Even Prime Minister Stephen Harper was spotted on Parliament Hill sporting seal skin, presented to him by Rankin Inlet mayor Pujjuut Kusugak, as part of a government show of support for the country’s controversial and troubled sealing industry.
“Canada’s sealing industry sustains thousands of Northern and East Coast jobs and the traditional way of life of a number of Aboriginal groups in our country,” said a Feb. 2 statement from the prime minister’s office.
“Our government will continue to vigorously defend this humane and highly regulated industry and to seek new international markets for Canadian seal products, including China.”
The Conservative government has been pushing to open the Chinese market for more than two years.
But Newfoundland NDP MP Ryan Cleary recently came under fire when he said that international bans on seal products may signal that the sealing industry is on its way out.
So the government of Nunavut, along with the Nunavut Arts and Crafts Association handed out hundreds of seal skin ribbons to members of Parliament and senators Feb. 2. Northern officials are in Ottawa this week to attend the Northern Lights business and cultural showcase at the Ottawa Convention Centre.
James Arreak, Nunavut’s minister of environment, said the GN was proud to hand out the seal skin lapels, crafted by Nunavummiut artisans.
And Arreak said he was pleased with the government’s solidarity with the industry, which he said remains an important economic and subsistence activity in Nunavut and other coastal regions across Canada.
Canada’s Arctic sealing industry is less commercialized that that on Canada’s east coast, but no less vital to Inuit. Seals harvested by Inuit hunters provide communities with a source of fresh, nutritious food that would otherwise be too expensive or unavailable to the average family.
In Nunavut, the GN estimates that the replacement value of seal meat as a food staple would exceed $5 million annually.
And seal pelts are also used to offset the high costs of living and hunting in Inuit communities.
But a growing number of seal bans within the European Union and Russia threaten the industry and livelihoods of people living in remote Arctic communities.
In Nunavut, the GN operates a program to purchase ringed seal pelts from the territory’s seal hunters, which are then marketed to national and international buyers.
Strolling through the cultural trade show floor at the Ottawa Convention Centre this week, though, you’d never know the Inuit seal hunt was hurting.
Craftspeople from across the Arctic displayed seal skin wares, from luxurious coasts to vests and bags and fuzzy flower clips.

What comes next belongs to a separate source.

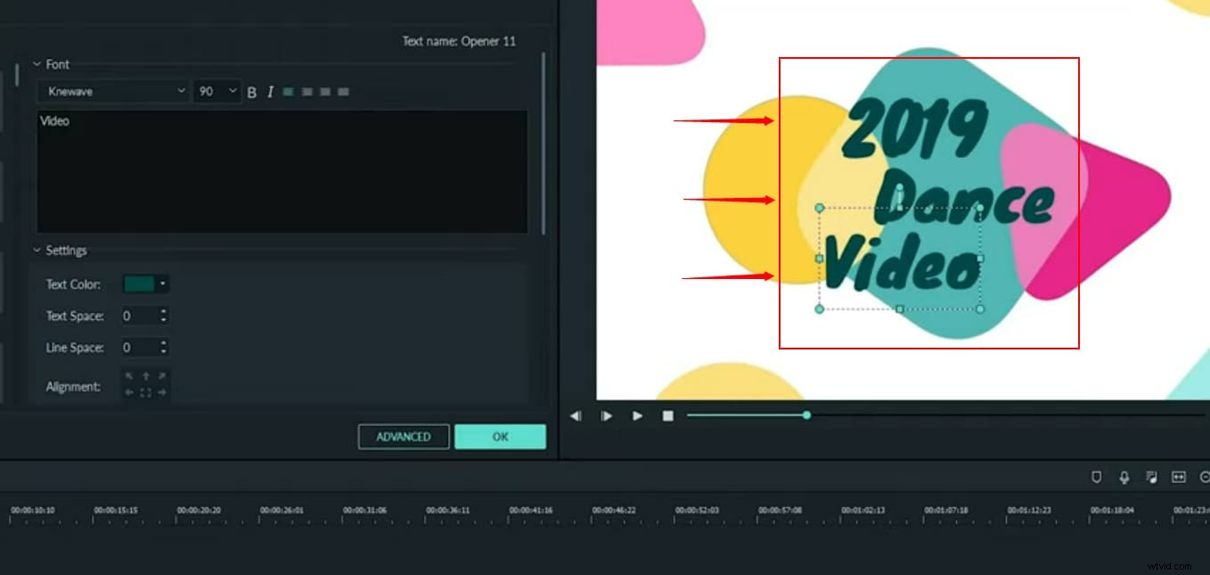Stop the preview playback
1210x575 pixels.
point(667,415)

With Parliament Hill as the backdrop, Northern Lights hosted a fashion show Feb. 2 coordinated by the Nunavut Arts and Crafts Association and the Kativik Regional Government.
The show featured the stylish creations of designers across Nunavut, Nunavik and Nunatsiavut; a variety of Northern-themed coats and coverings and many of them crafted with seal skin.
“Seal skin has become very important,” said NACA’s Rowena House. “And the popularity is growing in the north and the south. We’re noticing bigger [southern] designers incorporating seal into their fashions.”
Vicki Okpik, the long-time fashion designer behind Nunavik Creations, said the company’s seal skin products are selling more than ever.
“Customers are buying a lot of it,” Okpik said from the Nunavik Creations booth set up at Northern Lights. “We’re selling a lot of coats and leg warmers, which are hot items in the north right now, and in the south too.”